PROBLEM DESCRIPTION — The response should be an exact transcription of the data below, free of images.

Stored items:
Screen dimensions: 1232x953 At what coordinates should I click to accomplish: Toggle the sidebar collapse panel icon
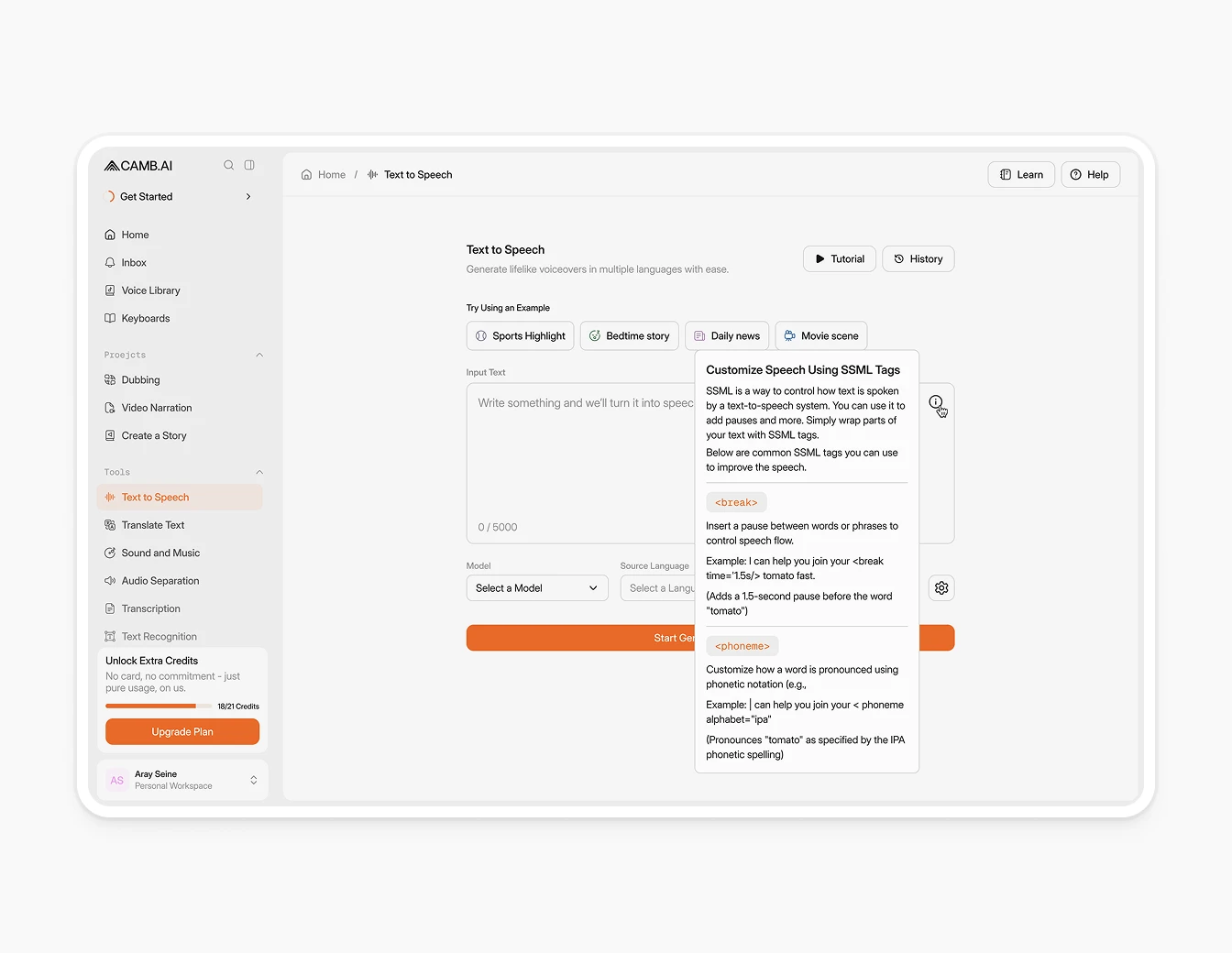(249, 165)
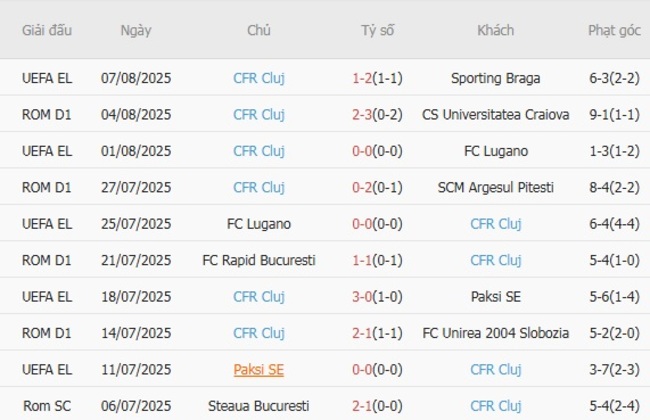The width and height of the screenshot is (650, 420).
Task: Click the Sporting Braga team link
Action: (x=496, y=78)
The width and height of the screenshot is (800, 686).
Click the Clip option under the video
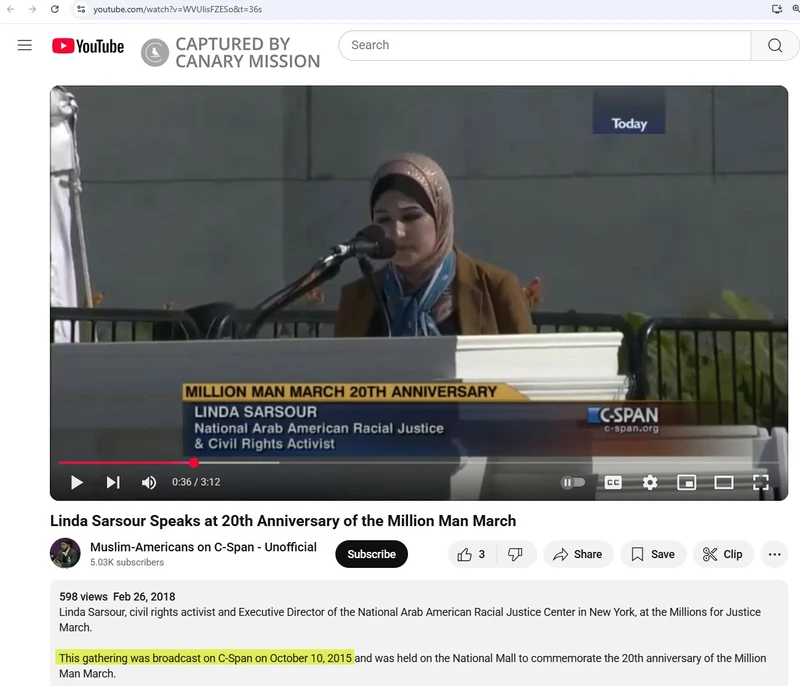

OUTPUT OF THE TASK —
Screen dimensions: 1232x953 At what coordinates should I click to accomplish: Toggle the sidebar collapse panel icon
(249, 165)
The width and height of the screenshot is (650, 420).
Task: Click the Sporting Braga team link
Action: (x=496, y=78)
The width and height of the screenshot is (800, 686).
Click the Clip option under the video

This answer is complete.